Identifying High-Potential Accounts for Sales Targeting
A Data-Driven Approach using Additive Logistic Regression

Overview
This project focuses on identifying high-potential accounts for sales targeting using a data-driven approach. We leveraged a Target Account List (TAL) to identify 30 high-potential accounts, yielding potentially ~5.4 million USD yearly.
Data Overview
The dataset consists of over 3,000 companies across six different datasets. For training and testing purposes, the data was divided as follows:
- Train: 254 observations (122 sales)
- Test: 132 observations
Feature engineering was applied to enhance the dataset, resulting in around 100 features including lag and rolling features, days between engagements, average weekly engagement rate, etc.
Feature Selection
Random Forest was used for feature selection to identify the most important predictors for the model.
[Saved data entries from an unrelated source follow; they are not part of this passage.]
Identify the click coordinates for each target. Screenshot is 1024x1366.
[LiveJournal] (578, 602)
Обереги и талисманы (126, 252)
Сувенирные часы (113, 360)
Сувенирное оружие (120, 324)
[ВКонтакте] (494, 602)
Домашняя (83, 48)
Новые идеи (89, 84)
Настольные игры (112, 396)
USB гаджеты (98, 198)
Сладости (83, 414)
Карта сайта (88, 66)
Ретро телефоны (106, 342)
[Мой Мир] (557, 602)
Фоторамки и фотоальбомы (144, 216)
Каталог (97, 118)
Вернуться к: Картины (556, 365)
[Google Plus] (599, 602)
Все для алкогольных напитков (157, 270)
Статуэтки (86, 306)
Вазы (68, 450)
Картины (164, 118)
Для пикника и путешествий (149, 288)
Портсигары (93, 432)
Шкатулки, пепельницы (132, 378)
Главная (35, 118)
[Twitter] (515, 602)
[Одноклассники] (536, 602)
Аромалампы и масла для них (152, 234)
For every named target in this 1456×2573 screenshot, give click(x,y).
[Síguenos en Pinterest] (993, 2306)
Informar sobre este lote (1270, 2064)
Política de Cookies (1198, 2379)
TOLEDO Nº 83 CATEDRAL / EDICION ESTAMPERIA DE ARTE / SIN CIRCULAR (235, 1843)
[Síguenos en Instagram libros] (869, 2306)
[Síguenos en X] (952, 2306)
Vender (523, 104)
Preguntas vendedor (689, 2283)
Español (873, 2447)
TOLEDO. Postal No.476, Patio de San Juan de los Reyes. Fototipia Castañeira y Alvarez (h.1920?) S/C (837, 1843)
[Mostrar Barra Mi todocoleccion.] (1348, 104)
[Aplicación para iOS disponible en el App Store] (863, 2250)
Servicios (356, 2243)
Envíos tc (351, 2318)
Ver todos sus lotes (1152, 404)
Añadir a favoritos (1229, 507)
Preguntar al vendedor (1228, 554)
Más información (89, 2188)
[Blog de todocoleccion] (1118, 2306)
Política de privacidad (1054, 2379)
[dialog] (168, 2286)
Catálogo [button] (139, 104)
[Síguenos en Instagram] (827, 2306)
Model: Additive Logistic Regression
The model used for predicting high-potential accounts is Additive Logistic Regression. This model allows us to handle the sparsity in the data and provides a probabilistic framework for prediction.
The logistic regression model is defined as:
\[P(Y = 1 | X) = \frac{1}{1 + e^{-(\beta_0 + \sum_{i=1}^{n} \beta_i X_i)}}\]
Where:
- \( P(Y = 1 | X) \) is the probability that the outcome \( Y \) is 1 given the predictors \( X \).
- \( \beta_0 \) is the intercept term.
- \( \beta_i \) are the coefficients for each predictor \( X_i \).
In our additive model, we include interaction terms and polynomial terms to capture non-linear relationships:
\[P(Y = 1 | X) = \frac{1}{1 + e^{-(\beta_0 + \sum_{i=1}^{n} \beta_i X_i + \sum_{j=1}^{m} \gamma_j Z_j)}}\]
Where:
- \( Z_j \) represents interaction or polynomial terms derived from the original predictors.
- \( \gamma_j \) are the coefficients for these interaction or polynomial terms.

Prediction Results
The model provided the following prediction results:
- With 4 predictors: Identified 40 potential customers
- With 10 predictors: Identified 35 potential customers (30 in common with the 4 predictors model)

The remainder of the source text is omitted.